Using APEX Javascript Events

Dynamic actions are great, but sometimes I just want to code Javascript by hand in my code editor.

In the official APEX documentation, very little is said about APEX Javascript events.

All we know is that apexbeforerefresh and apexafterrefresh exist, but how can we use them? And are there more of these?

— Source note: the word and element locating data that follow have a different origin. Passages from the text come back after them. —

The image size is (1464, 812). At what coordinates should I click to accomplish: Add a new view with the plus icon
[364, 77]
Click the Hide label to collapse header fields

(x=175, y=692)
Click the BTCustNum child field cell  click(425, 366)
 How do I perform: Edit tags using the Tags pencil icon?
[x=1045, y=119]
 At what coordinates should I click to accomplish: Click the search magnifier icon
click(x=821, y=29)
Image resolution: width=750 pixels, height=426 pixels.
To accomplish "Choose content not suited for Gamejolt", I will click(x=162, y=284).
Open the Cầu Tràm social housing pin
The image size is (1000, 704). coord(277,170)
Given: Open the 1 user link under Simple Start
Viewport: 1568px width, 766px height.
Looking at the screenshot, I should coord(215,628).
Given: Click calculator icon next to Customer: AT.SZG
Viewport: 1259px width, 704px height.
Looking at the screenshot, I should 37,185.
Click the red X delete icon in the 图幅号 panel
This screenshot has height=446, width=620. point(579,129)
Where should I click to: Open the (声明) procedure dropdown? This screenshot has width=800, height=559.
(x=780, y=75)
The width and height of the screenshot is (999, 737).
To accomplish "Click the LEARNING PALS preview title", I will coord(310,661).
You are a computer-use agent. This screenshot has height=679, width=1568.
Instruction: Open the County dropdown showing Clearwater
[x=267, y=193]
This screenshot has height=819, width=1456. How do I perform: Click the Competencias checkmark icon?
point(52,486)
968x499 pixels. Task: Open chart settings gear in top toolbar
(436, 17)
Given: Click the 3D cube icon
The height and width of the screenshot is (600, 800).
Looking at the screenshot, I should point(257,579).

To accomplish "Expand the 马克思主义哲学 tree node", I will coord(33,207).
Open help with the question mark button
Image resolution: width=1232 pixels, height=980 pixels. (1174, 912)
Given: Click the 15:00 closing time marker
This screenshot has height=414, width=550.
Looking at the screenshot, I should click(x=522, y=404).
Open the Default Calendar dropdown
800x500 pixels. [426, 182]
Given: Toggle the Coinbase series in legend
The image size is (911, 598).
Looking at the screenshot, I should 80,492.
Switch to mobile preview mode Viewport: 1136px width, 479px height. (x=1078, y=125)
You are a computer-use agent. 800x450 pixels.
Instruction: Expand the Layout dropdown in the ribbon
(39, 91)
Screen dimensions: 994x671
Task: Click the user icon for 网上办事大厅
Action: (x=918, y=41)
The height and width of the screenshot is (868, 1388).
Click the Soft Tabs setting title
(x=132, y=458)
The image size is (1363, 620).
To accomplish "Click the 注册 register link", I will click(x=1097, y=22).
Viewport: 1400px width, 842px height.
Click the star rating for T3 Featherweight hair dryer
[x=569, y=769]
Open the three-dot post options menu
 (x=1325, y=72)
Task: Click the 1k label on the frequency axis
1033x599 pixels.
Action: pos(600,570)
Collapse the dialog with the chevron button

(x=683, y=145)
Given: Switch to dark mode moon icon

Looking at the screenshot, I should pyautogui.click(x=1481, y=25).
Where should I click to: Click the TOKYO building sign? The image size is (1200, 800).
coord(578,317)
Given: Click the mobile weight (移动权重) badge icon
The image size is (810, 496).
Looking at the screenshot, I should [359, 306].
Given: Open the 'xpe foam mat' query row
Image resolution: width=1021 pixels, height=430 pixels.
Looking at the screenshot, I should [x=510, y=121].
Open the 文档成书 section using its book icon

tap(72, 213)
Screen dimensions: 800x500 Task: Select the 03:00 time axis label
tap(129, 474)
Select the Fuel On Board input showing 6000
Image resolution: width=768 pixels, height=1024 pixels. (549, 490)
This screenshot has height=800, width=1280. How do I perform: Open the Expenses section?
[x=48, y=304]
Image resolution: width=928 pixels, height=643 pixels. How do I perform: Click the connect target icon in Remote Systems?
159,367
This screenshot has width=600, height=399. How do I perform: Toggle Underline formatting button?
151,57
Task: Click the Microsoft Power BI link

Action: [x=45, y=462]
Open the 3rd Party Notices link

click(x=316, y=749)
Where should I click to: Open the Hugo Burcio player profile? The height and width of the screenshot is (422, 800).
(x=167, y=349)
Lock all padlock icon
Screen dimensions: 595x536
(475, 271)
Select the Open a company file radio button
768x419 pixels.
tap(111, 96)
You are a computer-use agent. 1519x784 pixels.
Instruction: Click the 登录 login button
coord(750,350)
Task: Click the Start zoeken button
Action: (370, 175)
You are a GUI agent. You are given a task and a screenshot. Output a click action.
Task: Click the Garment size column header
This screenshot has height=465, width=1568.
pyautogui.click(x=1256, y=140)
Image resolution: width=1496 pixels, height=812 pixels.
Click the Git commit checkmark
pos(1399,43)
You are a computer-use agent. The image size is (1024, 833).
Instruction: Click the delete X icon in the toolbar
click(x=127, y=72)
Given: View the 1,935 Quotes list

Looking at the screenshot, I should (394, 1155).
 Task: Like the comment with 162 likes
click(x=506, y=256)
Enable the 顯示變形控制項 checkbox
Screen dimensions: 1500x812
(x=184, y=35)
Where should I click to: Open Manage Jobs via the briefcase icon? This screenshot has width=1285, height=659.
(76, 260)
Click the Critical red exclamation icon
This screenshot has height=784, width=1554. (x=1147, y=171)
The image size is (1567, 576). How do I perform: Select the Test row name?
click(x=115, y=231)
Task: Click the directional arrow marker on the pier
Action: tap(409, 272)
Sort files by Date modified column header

To my knowledge, here's a list of all APEX Javascript Events:

  • apexwindowresized
  • apexafterclosedialog
  • apexafterhide
  • apexaftershow
  • apexbeforerefresh
  • apexrefresh
  • apexafterrefresh
  • apexbeforepagesubmit
  • apexpagesubmit

Here are some usage examples:

/*
* @event apexwindowresized 
* @description Occurs when the APEX window is resized.
* 
* @param e.type returns the name of the event
*/
$(window).on("apexwindowresized", function(e) {
    console.log(e.type);
});

/*
* @event apexafterclosedialog 
* @description Occurs when a modal window is closed. 
*              Cancelling a modal window does not trigger this event.
* 
* @param e.type returns the name of the event
* @param data.successMessage.text returns the success coming from 
*        the modal window
*/
$(document).on("apexafterclosedialog", function(e, data) {
    console.log(e.type);
    console.log(data.successMessage.text);
});

/*
* @event apexafterhide
* @description Occurs after an APEX Dynamic Action "Hide"
* 
* @param e.type returns the name of the event
* @param e.target is a reference to the element that was hidden
*/
$(document).on("apexafterhide", function(e) {
    console.log(e.type);
    console.log(e.target);
});

/*
* @event apexaftershow
* @description Occurs after an APEX Dynamic Action "Show"
* 
* @param e.type returns the name of the event
* @param e.target is a reference to the element that was shown
*/
$(document).on("apexaftershow", function(e) {
    console.log(e.type);
    console.log(e.target);
});

/*
* @event apexbeforerefresh
* @description Occurs before an APEX element is being refreshed
* 
* @param e.type returns the name of the event
* @param e.target is a reference to the element that was refreshed
* @param id contains the id of the old element
*/
$(document).on("apexbeforerefresh", function(e, id) {
    console.log(e.type);
    console.log(e.target);
    console.log(id);
});

/*
* @event apexrefresh
* @description Occurs during an APEX element is being refresh
* 
* @param e.type returns the name of the event
* @param e.target is a reference to the element that was refreshed
*/
$(document).on("apexrefresh", function(e) {
    console.log(e.type);
    console.log(e.target);
});

/*
* @event apexafterrefresh
* @description Occurs after an APEX element is being refreshed
* 
* @param e.type returns the name of the event
* @param e.target is a reference to the element that was refreshed
*/
$(document).on("apexafterrefresh", function(e) {
    console.log(e.type);
    console.log(e.target);
});

/*
* @event apexbeforepagesubmit
* @description Occurs before a page is being submit
* 
* @param e.type returns the name of the event
* @param request contains the request that is passed along with the page submit
*/
$(document).on("apexbeforepagesubmit", function(e, request) {
    console.log(e.type);
    console.log(request);
});

/*
* @event apexpagesubmit
* @description Occurs during a page is being submit
* 
* @param e.type returns the name of the event
* @param request contains the request that is passed along with the page submit
*/
$(document).on("apexpagesubmit", function(e, request) {
    console.log(e.type);
    console.log(request);
});

Now of course the jQuery selector can vary with your application structure. For instance:

$(document).on("apexafterrefresh", function(e) {
    ...
});

can become the following for a better specificity:

$(".my-reports").on("apexafterrefresh", function(e) {
    ...
});

I still mostly use Dynamic Actions for simple event detection, but when an application gets bigger, I find that keeping those in a separate file is easier.